What is a Regular Expression?
A regular expression (regex or regexp) is a sequence of characters that defines a search pattern. Originally developed in theoretical computer science, regex is now a fundamental tool used across programming languages for text processing, validation, and data extraction.
Regular expressions are used everywhere: form validation in web applications, log file analysis, search-and-replace in text editors, data parsing in ETL pipelines, and URL routing in web frameworks.
Understanding Regex Syntax
Literal Characters
Most characters match themselves literally. The pattern hello matches the string "hello" exactly. However, certain characters have special meanings and must be escaped with a backslash to match literally.
Special Characters (Metacharacters)
These characters have special meanings in regex: . ^ $ * + ? { } [ ] \ | ( ). To match them literally, escape with a backslash: \. matches a period, \* matches an asterisk.
Character Classes
Square brackets define a character class that matches any single character within. [aeiou] matches any vowel. Ranges work too: [a-z] matches any lowercase letter, [0-9] matches any digit. Negate with ^: [^0-9] matches any non-digit.
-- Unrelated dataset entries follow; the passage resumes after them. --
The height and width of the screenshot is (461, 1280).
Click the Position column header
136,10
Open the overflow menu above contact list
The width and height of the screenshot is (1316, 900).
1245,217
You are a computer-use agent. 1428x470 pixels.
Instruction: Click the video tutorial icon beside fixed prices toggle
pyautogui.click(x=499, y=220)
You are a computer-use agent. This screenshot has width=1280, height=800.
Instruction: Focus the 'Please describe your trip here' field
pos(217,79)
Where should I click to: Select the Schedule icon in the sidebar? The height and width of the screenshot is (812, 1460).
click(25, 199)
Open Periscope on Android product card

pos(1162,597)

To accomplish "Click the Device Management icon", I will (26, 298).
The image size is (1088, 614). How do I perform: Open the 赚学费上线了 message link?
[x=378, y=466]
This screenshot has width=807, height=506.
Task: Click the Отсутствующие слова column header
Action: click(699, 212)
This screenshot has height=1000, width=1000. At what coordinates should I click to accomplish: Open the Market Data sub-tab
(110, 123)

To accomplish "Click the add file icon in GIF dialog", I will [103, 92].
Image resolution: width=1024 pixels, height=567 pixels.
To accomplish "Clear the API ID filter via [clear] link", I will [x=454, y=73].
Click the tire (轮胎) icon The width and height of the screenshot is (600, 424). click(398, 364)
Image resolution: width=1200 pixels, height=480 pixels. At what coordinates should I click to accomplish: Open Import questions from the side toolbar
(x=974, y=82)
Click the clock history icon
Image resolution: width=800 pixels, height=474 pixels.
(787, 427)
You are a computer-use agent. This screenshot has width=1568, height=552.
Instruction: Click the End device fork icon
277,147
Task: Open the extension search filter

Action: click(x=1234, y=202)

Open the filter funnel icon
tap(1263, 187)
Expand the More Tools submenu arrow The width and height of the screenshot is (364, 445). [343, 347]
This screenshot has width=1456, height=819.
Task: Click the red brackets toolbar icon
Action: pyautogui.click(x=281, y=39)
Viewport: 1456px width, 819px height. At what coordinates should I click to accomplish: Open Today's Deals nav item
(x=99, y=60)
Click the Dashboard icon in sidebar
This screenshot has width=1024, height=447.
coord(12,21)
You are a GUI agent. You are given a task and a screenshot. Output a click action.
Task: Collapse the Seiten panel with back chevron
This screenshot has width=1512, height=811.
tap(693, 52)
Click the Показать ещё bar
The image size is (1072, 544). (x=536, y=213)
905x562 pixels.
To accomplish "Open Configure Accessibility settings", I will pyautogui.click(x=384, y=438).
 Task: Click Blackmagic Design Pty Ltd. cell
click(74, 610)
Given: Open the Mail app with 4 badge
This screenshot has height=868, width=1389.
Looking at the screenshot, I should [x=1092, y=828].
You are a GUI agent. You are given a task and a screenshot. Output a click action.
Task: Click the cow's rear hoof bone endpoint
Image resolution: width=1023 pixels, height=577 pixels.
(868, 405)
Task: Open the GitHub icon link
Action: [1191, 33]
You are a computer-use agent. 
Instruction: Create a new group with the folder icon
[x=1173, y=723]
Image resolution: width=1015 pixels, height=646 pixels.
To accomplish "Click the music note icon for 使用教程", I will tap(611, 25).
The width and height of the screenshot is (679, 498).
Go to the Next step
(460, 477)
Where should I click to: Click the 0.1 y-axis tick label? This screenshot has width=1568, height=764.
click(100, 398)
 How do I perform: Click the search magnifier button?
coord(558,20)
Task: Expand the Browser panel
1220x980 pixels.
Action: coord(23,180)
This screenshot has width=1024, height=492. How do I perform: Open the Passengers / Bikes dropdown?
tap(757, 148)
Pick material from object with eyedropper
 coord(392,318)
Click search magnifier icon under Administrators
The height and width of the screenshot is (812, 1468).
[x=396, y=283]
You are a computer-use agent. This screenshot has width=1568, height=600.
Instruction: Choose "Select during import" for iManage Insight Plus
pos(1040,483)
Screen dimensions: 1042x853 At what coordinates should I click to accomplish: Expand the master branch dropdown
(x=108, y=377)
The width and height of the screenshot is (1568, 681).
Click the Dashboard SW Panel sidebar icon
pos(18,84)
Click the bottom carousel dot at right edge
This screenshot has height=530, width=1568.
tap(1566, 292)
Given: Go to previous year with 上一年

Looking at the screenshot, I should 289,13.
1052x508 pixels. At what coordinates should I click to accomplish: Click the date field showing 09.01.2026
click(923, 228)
Shorthand Character Classes
Common patterns have shortcuts: \d (digit), \w (word character: letters, digits, underscore), \s (whitespace). Uppercase versions negate: \D (non-digit), \W (non-word), \S (non-whitespace).
Quantifiers
Quantifiers specify how many times the preceding element should match:
* — Zero or more times (greedy)
+ — One or more times (greedy)
? — Zero or one time (optional)
{n} — Exactly n times
{n,} — n or more times
{n,m} — Between n and m times
Add ? after any quantifier to make it lazy (non-greedy): .*? matches as few characters as possible.
Groups and Capturing
Parentheses create groups that can be quantified together and capture their match for later use:
(abc) — Capturing group: matches "abc" and saves it
(?:abc) — Non-capturing group: groups without saving
(?<name>abc) — Named capture group
\1, \2 — Backreferences to captured groups
$1, $2 — References in replacement strings
Lookahead and Lookbehind
Lookaround assertions match a position without consuming characters:
(?=abc) — Positive lookahead: assert "abc" follows
(?!abc) — Negative lookahead: assert "abc" doesn't follow
(?<=abc) — Positive lookbehind: assert "abc" precedes
(?<!abc) — Negative lookbehind: assert "abc" doesn't precede
Example: \d+(?= dollars) matches digits only if followed by " dollars".
Regex Flags
Flags modify how the pattern is interpreted:
g (global) — Find all matches, not just the first
i (case-insensitive) — Ignore letter case when matching
m (multiline) — ^ and $ match line boundaries
s (dotAll) — Dot . matches newline characters too
u (unicode) — Enable full Unicode matching